Reproduce word for word the passage from the text on UW Health nurses below that falls between "Clearly, that sort" and "making things worse.", inclusive.

◆ **Text provided**

⁂

UW Health nurses saw Madison, Dane County and Wisconsin through the worst of the coronavirus pandemic and — with nurses at other local hospitals and clinics — they continue to be in the forefront of efforts to respond to the lingering threat posed by COVID-19. They are the ultimate essential workers.
But like so many essential workers, local nurses have not been given the support they need and deserve.
So UW nurses have over the past several years been organizing a union, with the support of SEIU Healthcare Wisconsin. That’s an understandable and appropriate move for the nurses and for Wisconsin. Union representation in health care settings, especially hospitals, assures that the voices of the frontline workers are heard and respected. Through the collective bargaining process, nurses are able to develop standards for hospitals in which they work and can guarantee that quality patient care is prioritized. Once a contract is bargained and approved, nurses then have a platform from which to advocate for patients.
Clearly, that sort of advocacy is needed at UW Health.
The hospital system remains one of the best in the country. But it has, like other systems, struggled to keep ahead of the COVID crisis. That’s not surprising. But it is a circumstance that needs to be addressed. UW Health nurses say they're being forced to deal with dangerous levels of understaffing in hospital wards, that they are experiencing exhaustion and burnout. That’s leading to a great deal of turnover, which is just making things worse.
The nurses I've talked with are realistic. They know a union won’t solve all the problems in a health care system in which the right to health care is often upended by managers who are often too concerned with hefty CEO salaries and returns on investments. The United States needs a single-payer “Medicare for All” system that takes the profiteering out of health care to guarantee quality care for everyone. But in the absence of that humane and necessary reform, we have to recognize — as do the nurses at UW Health — that a strong union can restore a measure of balance that is now missing.

⁂

◆ **Recorded data**
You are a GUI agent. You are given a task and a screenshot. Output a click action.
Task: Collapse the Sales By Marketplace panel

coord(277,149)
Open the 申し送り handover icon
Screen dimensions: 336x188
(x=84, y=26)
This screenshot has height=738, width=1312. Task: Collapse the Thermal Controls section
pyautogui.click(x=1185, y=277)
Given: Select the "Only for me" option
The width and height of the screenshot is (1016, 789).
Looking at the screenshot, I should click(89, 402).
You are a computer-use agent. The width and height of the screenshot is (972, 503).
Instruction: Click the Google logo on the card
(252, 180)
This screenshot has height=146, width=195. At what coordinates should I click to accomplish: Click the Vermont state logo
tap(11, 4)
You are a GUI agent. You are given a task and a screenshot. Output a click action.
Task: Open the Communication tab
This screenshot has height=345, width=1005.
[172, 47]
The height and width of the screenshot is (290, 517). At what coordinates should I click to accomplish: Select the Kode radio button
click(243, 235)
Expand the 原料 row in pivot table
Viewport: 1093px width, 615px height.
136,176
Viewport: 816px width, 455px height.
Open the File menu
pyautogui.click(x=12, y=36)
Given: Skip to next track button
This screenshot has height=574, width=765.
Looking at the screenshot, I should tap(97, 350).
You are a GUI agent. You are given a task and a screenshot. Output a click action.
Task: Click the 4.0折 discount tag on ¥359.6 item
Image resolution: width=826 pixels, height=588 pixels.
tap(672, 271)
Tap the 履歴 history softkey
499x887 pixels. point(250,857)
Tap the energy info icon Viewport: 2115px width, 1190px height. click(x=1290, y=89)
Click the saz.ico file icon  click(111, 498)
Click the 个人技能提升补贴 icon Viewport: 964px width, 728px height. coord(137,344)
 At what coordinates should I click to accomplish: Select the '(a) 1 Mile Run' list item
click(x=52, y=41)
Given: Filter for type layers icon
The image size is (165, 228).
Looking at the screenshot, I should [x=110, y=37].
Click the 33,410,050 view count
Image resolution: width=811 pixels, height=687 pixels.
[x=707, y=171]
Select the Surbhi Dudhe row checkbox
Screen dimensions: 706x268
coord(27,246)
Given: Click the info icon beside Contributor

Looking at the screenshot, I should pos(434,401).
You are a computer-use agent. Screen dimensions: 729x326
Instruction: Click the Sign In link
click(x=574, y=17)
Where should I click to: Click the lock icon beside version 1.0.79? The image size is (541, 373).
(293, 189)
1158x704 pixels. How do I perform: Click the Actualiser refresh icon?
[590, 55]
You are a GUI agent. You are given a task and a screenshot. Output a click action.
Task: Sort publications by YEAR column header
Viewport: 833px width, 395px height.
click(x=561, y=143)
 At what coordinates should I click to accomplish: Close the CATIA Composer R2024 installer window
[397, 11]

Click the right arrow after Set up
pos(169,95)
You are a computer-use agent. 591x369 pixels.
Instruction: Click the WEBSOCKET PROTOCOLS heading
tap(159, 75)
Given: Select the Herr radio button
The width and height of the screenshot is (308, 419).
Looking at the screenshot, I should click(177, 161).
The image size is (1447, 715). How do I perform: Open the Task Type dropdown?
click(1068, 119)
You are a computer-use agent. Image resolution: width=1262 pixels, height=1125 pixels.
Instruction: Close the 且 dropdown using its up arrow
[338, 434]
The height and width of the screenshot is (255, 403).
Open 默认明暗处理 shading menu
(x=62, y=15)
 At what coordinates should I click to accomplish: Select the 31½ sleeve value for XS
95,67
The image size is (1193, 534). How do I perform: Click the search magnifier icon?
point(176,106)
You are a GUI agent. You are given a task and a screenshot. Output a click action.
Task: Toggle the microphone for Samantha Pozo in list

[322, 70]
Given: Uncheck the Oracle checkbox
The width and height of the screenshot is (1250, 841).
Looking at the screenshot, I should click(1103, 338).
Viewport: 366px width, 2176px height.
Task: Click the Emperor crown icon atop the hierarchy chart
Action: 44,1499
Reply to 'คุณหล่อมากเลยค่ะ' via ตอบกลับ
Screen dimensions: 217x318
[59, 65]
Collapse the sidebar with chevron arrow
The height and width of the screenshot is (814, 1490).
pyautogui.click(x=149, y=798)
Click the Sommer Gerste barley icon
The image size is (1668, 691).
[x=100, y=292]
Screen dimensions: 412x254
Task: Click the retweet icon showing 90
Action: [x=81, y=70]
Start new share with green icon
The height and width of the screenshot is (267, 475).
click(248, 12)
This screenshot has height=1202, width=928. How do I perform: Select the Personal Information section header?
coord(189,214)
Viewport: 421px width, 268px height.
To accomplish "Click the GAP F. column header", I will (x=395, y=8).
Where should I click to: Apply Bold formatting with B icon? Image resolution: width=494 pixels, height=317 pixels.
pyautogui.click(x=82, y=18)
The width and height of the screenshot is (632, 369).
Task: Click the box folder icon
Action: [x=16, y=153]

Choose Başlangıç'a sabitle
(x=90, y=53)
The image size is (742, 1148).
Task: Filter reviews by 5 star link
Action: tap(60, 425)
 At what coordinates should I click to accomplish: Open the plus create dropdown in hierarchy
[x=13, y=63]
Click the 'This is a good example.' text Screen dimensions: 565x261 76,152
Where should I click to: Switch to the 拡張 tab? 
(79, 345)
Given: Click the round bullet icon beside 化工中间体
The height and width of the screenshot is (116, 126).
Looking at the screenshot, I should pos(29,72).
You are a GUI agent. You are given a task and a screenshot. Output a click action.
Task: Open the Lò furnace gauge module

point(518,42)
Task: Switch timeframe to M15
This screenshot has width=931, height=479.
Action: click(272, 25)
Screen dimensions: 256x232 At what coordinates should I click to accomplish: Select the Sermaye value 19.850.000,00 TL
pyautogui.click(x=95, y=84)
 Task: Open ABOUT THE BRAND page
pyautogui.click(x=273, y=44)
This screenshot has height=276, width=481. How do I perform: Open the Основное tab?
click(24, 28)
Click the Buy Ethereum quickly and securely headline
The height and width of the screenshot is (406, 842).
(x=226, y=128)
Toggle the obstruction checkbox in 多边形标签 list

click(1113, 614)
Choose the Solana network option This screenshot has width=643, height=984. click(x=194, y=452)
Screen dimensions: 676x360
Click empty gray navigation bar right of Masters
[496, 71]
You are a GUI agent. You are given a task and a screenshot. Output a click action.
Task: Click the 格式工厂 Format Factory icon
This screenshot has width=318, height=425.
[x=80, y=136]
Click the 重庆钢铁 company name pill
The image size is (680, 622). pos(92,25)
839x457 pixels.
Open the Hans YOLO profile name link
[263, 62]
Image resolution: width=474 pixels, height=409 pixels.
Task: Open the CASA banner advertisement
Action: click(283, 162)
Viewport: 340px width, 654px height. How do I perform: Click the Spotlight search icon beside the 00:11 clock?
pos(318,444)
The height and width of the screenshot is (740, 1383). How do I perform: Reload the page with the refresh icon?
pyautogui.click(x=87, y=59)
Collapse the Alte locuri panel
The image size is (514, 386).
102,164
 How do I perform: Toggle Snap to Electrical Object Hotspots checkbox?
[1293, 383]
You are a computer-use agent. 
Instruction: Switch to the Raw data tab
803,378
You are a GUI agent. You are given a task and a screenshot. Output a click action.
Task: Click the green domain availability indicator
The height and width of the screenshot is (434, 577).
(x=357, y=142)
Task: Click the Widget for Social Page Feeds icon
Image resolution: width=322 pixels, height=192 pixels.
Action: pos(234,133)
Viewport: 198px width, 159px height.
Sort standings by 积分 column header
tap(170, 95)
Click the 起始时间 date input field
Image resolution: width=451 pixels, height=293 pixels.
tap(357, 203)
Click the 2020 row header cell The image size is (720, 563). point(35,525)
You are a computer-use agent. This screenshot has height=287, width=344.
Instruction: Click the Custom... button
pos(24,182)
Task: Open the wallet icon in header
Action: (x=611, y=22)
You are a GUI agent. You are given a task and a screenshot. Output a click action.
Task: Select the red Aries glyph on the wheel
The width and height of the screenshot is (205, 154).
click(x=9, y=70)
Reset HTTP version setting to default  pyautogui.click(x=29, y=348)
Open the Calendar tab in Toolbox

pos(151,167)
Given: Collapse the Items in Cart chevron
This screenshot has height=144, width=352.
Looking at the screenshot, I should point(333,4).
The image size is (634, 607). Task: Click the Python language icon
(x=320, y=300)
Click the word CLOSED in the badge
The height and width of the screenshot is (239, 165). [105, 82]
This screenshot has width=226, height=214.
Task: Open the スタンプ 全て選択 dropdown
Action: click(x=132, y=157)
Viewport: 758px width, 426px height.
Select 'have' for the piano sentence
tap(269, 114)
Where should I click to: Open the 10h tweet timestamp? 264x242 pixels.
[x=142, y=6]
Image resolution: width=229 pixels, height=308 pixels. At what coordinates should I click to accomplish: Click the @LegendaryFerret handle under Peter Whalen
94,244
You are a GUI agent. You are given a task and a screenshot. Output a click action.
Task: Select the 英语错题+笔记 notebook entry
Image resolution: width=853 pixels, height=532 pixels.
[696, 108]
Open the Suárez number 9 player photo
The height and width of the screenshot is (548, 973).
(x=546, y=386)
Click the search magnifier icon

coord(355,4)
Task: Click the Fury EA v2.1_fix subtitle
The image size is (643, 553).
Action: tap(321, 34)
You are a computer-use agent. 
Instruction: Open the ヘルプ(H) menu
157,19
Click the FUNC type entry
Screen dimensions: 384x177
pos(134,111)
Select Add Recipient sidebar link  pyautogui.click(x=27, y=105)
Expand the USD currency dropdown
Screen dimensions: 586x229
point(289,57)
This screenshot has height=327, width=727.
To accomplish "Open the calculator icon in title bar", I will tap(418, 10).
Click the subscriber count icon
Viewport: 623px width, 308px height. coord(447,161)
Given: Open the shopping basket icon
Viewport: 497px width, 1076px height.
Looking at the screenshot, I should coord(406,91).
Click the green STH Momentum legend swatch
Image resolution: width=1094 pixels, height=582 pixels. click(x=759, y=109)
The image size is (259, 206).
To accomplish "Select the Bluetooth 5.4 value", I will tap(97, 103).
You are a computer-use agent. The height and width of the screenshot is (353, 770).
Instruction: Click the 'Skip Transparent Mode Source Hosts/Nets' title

⁂

◆ **Answer box**
Clearly, that sort of advocacy is needed at UW Health.
The hospital system remains one of the best in the country. But it has, like other systems, struggled to keep ahead of the COVID crisis. That’s not surprising. But it is a circumstance that needs to be addressed. UW Health nurses say they're being forced to deal with dangerous levels of understaffing in hospital wards, that they are experiencing exhaustion and burnout. That’s leading to a great deal of turnover, which is just making things worse.